Bad results when using fine-tuned model with function calling

Before function-calling was working for fine-tuned gpt-3.5 turbo model, I fine-tuned a model to have an output with a specific persona and it was working very great. Then I tried to use it with function calling. The function calling works fine but the response messages were terrible (duplicated response, forgets previously supplied info…)
Things I tried so far

  • fine-tune again with function description in each sample as shown on the documentation
  • fine-tune the already fine-tuned model with fewer samples with function description

Both didn’t work. I’m still getting bad results. Is there something I am missing?

3 Likes

Update: I used the dataset and the function shown as an example in the documentation and have similar duplicated response.

1 Like

I’m facing the same issue, including functions in a ChatCompletion call makes the response repetitive and terrible as you said.
I tried different scenarios like fine-tuning on a dataset which contains functions, and also a dataset with no functions, it made no difference.

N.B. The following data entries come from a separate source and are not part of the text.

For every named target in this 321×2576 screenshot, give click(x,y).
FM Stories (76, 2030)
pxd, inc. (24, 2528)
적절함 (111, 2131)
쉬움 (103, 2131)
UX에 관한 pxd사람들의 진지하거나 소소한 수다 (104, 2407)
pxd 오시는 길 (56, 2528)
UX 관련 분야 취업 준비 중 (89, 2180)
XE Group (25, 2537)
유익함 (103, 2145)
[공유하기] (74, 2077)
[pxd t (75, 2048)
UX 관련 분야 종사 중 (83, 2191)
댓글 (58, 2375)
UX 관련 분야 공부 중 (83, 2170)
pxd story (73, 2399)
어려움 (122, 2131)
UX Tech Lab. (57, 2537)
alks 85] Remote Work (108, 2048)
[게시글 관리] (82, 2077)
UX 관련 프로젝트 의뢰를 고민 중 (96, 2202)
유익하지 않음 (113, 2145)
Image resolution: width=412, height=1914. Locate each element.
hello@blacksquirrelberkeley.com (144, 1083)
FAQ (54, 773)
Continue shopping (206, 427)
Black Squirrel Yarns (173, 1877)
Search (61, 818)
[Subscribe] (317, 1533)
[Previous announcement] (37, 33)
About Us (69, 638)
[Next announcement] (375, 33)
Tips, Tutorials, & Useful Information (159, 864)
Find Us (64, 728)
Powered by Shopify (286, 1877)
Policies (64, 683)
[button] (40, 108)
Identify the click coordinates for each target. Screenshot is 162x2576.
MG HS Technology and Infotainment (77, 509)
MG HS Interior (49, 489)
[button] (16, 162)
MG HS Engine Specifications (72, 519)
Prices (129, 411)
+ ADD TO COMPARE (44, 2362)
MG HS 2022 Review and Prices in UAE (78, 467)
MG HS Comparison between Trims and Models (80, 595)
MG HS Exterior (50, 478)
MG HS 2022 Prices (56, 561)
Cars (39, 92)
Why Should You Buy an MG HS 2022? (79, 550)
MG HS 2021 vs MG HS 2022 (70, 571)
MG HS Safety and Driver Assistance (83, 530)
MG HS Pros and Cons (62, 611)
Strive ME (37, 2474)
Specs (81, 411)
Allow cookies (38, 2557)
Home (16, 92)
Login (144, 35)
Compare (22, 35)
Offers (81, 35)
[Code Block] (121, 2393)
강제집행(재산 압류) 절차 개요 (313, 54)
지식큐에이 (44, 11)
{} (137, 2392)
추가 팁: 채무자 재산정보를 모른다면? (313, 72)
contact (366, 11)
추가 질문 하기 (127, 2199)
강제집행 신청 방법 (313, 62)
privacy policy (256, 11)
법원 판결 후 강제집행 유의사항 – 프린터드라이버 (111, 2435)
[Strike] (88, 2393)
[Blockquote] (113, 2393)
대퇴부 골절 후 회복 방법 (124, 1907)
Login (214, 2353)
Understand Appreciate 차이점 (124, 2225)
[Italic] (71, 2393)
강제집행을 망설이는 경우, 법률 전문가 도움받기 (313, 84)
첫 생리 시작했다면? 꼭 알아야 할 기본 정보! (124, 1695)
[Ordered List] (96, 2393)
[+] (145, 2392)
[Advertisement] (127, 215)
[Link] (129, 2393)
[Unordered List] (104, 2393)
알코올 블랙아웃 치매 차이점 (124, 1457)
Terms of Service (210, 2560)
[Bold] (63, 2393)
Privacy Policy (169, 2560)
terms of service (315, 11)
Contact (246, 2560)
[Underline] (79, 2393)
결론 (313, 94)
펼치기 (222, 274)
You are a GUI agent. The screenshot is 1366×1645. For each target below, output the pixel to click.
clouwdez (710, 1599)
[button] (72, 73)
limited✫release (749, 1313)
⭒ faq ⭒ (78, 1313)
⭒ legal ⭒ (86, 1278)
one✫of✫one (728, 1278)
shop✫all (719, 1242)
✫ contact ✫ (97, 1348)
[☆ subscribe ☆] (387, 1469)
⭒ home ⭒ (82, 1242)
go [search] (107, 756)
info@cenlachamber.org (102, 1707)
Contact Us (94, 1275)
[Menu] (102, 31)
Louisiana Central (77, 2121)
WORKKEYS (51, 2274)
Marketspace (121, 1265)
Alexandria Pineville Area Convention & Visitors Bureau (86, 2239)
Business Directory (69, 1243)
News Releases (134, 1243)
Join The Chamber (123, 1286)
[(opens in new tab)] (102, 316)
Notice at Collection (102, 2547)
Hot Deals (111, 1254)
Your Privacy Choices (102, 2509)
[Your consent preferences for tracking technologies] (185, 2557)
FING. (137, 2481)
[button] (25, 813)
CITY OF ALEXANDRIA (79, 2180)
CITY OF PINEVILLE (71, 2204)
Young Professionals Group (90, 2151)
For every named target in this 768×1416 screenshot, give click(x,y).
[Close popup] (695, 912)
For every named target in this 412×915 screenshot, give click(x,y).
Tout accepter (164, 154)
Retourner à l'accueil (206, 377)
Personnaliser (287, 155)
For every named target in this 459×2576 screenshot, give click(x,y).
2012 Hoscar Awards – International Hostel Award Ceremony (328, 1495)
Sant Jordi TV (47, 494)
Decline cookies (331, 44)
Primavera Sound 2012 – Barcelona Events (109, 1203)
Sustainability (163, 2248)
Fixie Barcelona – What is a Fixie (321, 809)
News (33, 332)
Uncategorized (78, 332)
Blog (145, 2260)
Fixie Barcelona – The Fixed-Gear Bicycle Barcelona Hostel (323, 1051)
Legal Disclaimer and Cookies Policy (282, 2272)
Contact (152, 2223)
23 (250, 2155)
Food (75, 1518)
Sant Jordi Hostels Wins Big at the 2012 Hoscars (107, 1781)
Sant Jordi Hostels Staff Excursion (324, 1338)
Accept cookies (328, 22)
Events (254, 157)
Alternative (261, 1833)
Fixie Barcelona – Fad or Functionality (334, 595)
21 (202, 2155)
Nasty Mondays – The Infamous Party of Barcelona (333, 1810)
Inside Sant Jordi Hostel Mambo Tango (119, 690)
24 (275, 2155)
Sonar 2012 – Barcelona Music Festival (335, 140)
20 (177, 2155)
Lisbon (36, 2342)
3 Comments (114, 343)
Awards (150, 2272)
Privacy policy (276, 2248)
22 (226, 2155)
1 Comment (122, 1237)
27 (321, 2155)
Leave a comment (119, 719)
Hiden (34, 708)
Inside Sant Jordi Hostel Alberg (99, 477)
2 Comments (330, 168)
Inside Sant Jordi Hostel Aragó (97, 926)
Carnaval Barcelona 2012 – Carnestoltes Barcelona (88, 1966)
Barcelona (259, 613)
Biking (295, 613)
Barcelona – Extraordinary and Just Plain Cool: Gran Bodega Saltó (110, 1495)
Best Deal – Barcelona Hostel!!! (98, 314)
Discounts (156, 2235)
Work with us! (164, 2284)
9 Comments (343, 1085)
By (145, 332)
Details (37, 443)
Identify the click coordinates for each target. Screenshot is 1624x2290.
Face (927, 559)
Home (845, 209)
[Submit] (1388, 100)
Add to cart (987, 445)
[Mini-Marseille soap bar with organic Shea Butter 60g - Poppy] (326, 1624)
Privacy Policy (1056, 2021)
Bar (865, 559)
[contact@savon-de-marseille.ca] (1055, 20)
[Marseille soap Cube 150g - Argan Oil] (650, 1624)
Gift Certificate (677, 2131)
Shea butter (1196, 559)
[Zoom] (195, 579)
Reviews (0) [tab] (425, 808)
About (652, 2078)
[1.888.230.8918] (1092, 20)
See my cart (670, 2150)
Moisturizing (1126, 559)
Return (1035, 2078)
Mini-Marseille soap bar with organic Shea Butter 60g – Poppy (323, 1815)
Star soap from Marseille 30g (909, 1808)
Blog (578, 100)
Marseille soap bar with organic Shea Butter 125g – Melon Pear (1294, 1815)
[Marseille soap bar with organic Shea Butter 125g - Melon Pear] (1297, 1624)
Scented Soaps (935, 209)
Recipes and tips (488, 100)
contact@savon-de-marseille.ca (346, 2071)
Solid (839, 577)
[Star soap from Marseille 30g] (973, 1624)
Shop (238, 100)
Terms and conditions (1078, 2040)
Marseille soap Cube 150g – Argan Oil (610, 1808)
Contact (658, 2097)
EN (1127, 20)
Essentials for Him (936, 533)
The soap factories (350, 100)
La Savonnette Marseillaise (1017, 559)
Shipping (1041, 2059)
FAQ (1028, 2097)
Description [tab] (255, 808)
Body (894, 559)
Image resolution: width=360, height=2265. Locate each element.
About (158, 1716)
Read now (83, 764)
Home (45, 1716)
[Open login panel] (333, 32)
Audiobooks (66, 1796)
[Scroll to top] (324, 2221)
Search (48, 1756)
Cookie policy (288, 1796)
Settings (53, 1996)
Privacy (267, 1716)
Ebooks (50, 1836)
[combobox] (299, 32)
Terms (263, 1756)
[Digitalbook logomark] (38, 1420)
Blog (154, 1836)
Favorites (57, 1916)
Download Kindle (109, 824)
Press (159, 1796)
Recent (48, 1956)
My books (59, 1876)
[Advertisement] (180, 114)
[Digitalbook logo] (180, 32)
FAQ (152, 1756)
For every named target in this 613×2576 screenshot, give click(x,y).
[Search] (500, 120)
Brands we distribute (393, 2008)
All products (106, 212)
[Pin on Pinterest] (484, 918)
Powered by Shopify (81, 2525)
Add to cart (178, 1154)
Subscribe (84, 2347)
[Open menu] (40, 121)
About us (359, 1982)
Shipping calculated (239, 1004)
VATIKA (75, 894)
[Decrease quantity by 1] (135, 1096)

Given that you’re facing the exact issue, this is most likely a bug?

2 Likes

When I wanted to add function calling to my fine-tuned model today, I also ran into this. Without it, the model responds perfectly. But with the function calling added, it writes all the “non-function” answers twice. For example:
message : {role: assistant, content: 'sample text. \n' + 'sample text'}. The ones that do call a function works as they should.

1 Like

The single example is kind of nonsense for fine-tune on function calling. I have a feeling just as much attention was paid in implementing the fine-tune endpoint for training on functions as in writing the example: nearly none.

Get similarly formatted responses even when the full function definition isn’t present” Oh, really, no need to include a function to get an endpoint that will emit them? BS.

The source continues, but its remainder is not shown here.